Program tersebut berasal dari penyerapan aspirasi anggota DPRD saat masa reses. Usulan kemudian masuk dalam perencanaan pembangunan daerah hingga tercantum dalam Dokumen Pelaksanaan Anggaran (DPA) APBD Kabupaten Karanganyar.
Koordinator FMPK, Andriyanto yang akrab disapa Andre Heho, menyatakan program pembangunan berbasis aspirasi masyarakat merupakan instrumen strategis untuk menjembatani kebutuhan warga dengan kebijakan pembangunan daerah.

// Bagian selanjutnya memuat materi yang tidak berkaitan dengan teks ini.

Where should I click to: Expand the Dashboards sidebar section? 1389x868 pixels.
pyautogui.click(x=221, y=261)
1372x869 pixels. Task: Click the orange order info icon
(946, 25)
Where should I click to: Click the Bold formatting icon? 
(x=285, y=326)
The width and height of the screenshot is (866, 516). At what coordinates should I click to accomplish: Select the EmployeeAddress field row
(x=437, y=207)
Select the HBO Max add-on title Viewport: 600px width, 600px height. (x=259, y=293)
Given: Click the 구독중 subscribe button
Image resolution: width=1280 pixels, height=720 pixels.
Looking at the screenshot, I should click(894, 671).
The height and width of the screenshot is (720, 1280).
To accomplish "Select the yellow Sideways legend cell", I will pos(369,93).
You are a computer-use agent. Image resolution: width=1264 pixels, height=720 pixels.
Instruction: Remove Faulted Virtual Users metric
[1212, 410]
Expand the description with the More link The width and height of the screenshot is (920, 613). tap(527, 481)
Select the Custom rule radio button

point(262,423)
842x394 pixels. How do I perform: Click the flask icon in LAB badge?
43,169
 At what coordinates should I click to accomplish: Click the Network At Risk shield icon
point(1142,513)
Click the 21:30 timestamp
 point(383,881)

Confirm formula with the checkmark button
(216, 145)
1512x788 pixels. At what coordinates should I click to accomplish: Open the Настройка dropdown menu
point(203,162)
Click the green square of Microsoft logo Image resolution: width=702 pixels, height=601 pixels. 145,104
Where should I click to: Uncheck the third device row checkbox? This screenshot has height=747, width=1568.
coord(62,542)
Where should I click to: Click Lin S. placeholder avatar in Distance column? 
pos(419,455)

Menurutnya, karena anggaran program tersebut telah menjadi bagian dari APBD Kabupaten Karanganyar, proses pengelolaan dan pelaksanaannya harus profesional, transparan, akuntabel, serta sesuai ketentuan peraturan perundang-undangan.
“Program pembangunan yang bersumber dari hasil penyerapan aspirasi masyarakat diharapkan benar-benar memberikan manfaat bagi warga. Karena itu, seluruh proses pelaksanaannya perlu dijaga transparansi dan pengawasannya agar tujuan pembangunan dapat tercapai secara optimal,” ujar Andre Heho kepada wartawan, Senin (11/5/2026).
Ia menegaskan fungsi DPRD secara umum berada pada aspek legislasi, penganggaran, dan pengawasan. Sementara pelaksanaan teknis kegiatan pembangunan menjadi kewenangan pemerintah daerah melalui organisasi perangkat daerah (OPD) sesuai bidang masing-masing.
Dalam beberapa waktu terakhir, FMPK mengaku menerima berbagai aspirasi masyarakat serta masukan dari kalangan pelaku jasa konstruksi terkait pelaksanaan proyek infrastruktur desa yang anggarannya dialokasikan melalui belanja kegiatan pada OPD terkait.
Masukan tersebut, menurut FMPK, tidak hanya berkaitan dengan kualitas pembangunan fisik, tetapi juga menyangkut mekanisme pelaksanaan proyek dan efektivitas penggunaan anggaran yang telah ditetapkan dalam APBD.
Andre Heho menyebut masyarakat berharap seluruh tahapan pelaksanaan proyek dilakukan secara terbuka, mulai dari proses perencanaan, pelaksanaan pekerjaan, hingga pengawasan kualitas hasil pembangunan.
Di sisi lain, turut berkembang opini di masyarakat mengenai perlunya penguatan pengawasan terhadap penggunaan anggaran proyek agar pelaksanaannya tetap berjalan sesuai prinsip tata kelola pemerintahan yang baik.
FMPK juga menyampaikan bahwa dalam sejumlah aspirasi yang diterima, terdapat pandangan masyarakat mengenai kemungkinan berkurangnya kemampuan efektif anggaran pekerjaan akibat adanya sejumlah komponen pembiayaan di luar pekerjaan fisik utama.
Selain itu, berkembang pula anggapan di masyarakat mengenai adanya pola koordinasi tertentu dalam pelaksanaan proyek di tingkat desa, termasuk terkait pelibatan rekanan pelaksana kegiatan.